(WHAT IS BEING ASKED):
Only the lines from the one containing "The height and width of the screenshot is (908, 665)." to the end of the records should be given again, word for word and in full.
Start of MATERIAL PROVIDED
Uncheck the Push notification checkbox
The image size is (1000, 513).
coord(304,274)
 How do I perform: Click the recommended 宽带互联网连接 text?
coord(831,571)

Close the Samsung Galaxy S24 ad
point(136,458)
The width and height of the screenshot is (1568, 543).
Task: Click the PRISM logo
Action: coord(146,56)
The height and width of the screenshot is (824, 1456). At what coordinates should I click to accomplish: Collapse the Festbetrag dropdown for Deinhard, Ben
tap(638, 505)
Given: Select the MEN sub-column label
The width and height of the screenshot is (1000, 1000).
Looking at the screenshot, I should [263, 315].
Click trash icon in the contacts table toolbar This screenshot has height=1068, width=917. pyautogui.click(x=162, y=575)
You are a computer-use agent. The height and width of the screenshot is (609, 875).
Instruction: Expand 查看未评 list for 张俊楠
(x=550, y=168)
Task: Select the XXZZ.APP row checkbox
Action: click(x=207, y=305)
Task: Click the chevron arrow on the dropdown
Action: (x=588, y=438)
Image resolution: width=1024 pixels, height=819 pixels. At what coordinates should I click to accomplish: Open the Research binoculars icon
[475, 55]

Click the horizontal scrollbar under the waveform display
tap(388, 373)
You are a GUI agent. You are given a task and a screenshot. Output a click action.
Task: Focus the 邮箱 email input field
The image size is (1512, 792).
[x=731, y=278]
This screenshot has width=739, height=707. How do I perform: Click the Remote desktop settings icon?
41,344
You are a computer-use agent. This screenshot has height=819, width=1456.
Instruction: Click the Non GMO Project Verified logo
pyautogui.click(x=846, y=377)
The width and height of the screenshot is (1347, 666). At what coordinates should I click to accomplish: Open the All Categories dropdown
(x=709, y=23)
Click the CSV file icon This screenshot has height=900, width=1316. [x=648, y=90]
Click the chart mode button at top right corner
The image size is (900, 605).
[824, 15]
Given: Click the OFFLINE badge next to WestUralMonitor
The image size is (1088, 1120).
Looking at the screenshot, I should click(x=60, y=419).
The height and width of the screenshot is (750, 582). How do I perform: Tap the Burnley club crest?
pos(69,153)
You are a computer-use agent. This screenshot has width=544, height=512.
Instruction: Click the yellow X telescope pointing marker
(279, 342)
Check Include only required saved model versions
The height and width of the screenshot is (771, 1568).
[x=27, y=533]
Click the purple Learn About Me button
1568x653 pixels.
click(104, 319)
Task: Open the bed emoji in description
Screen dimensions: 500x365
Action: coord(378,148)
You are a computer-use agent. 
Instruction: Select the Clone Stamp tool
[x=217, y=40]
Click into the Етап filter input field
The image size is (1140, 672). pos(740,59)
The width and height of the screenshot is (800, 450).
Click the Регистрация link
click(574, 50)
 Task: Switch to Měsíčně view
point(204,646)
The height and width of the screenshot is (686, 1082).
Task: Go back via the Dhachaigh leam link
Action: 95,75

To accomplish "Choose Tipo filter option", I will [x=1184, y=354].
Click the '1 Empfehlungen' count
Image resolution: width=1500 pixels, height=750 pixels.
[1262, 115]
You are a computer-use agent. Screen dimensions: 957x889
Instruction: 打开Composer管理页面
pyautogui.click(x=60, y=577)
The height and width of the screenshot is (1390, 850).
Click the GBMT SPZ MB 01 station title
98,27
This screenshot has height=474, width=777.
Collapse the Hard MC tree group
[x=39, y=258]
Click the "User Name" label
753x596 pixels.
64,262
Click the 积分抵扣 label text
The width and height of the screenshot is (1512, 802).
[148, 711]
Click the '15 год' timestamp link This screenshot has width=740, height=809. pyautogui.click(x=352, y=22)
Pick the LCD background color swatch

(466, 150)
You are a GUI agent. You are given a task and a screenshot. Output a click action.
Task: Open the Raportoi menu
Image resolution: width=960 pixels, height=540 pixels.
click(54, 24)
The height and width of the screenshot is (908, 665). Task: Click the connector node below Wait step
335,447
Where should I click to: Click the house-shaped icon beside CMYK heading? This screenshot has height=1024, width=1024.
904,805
End of MATERIAL PROVIDED
(ANSWER TO THE EXERCISE):
The height and width of the screenshot is (908, 665). Task: Click the connector node below Wait step
335,447
Where should I click to: Click the house-shaped icon beside CMYK heading? This screenshot has height=1024, width=1024.
904,805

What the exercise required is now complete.